OSHA seems to be highly predictable when issuing citations on a large multi-employer jobsite. They tend to cite both the offending subcontractor and the general contractor based solely on the subcontractor’s safety mistakes. This is problematic for any general contractor, and it’s a problem that gets magnified exponentially on jobsites where hundreds of subcontractors are involved.

In citing the general contractor, OSHA believes it can prove that the general contractor (the “controlling employer”) failed to fulfill its reasonable care obligations — which are to “detect and correct the identified safety violation through its supervisory authority and control over the jobsite.”

But what is “reasonable care”? Does it matter if a general contractor can demonstrate that such care has, indeed, been taken?

A recent case, Secretary of Labor vs. Suncor Energy U.S.A., has helped to clarify the “reasonable care” obligations of a “controlling employer” – at least when it involves scaffolding in a confined space at a construction site.

What happened? A subcontractor erected scaffolding inside a confined space and made modifications. This was a multi-employer worksite, Suncor Energy U.S.A. was the general contractor, and more than one subcontractor utilized the same scaffolding. Two employees of another subcontractor were using the scaffolding when they fell and suffered severe injuries.

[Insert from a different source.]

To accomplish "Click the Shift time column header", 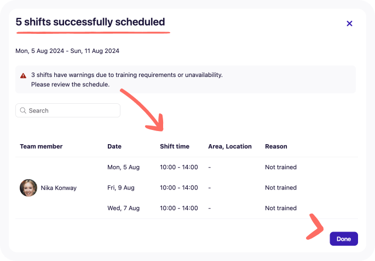I will (175, 146).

OSHA cited Suncor for violation of §1926.451(g)(1), for lack of fall protection while employees were working on the scaffold. After an administrative law judge upheld the citation, the Occupational Safety and Health Review Commission reversed it for the following reasons:

  • Less Responsibility: The defective scaffold was hidden, and no Suncor employee was designated to work in that area. The Commission said that “a controlling employer’s duty to exercise reasonable care is less than what is required of an employer [the subcontractor] with respect to protecting its own employees.”
  • Project Size and Time Frame: The Commission determined that Suncor’s “reasonable care” efforts were “more than commensurate with the size, complexity, and the short time frame associated with this project.”
  •  Track Record: In their decision, the Commission highlighted Suncor’s internal policies about hiring safety-conscious subcontractors — and providing commensurate training to all subcontractors concerning safety and jobsite rules.

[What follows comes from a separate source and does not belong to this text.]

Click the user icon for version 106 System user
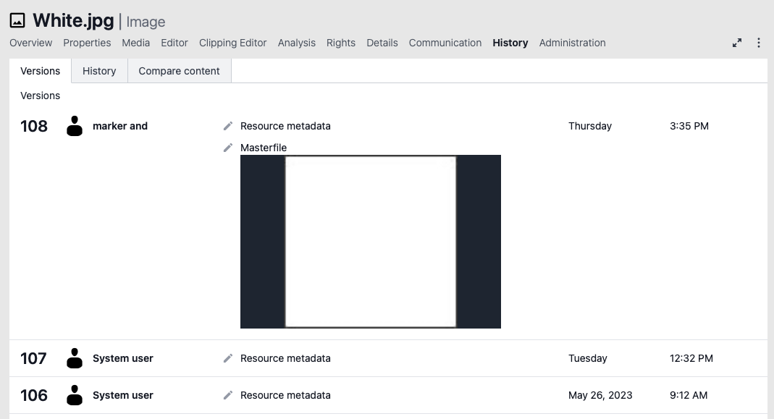This screenshot has width=774, height=419. [x=75, y=395]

What does this mean for a general contractor? If you are the “controlling employer” at a multi-employer jobsite, this decision emphasizes the importance of already having a comprehensive safety and training program in place — whenever you receive a citation in conjunction with one of your subcontractors.

But this decision also sets an important precedent. It means that the Commission recognizes that under certain circumstances, the “controlling employer” is not as responsible to inspect for hazards as frequently as the subcontractor who is more directly involved, and whose employees have been endangered and/or injured.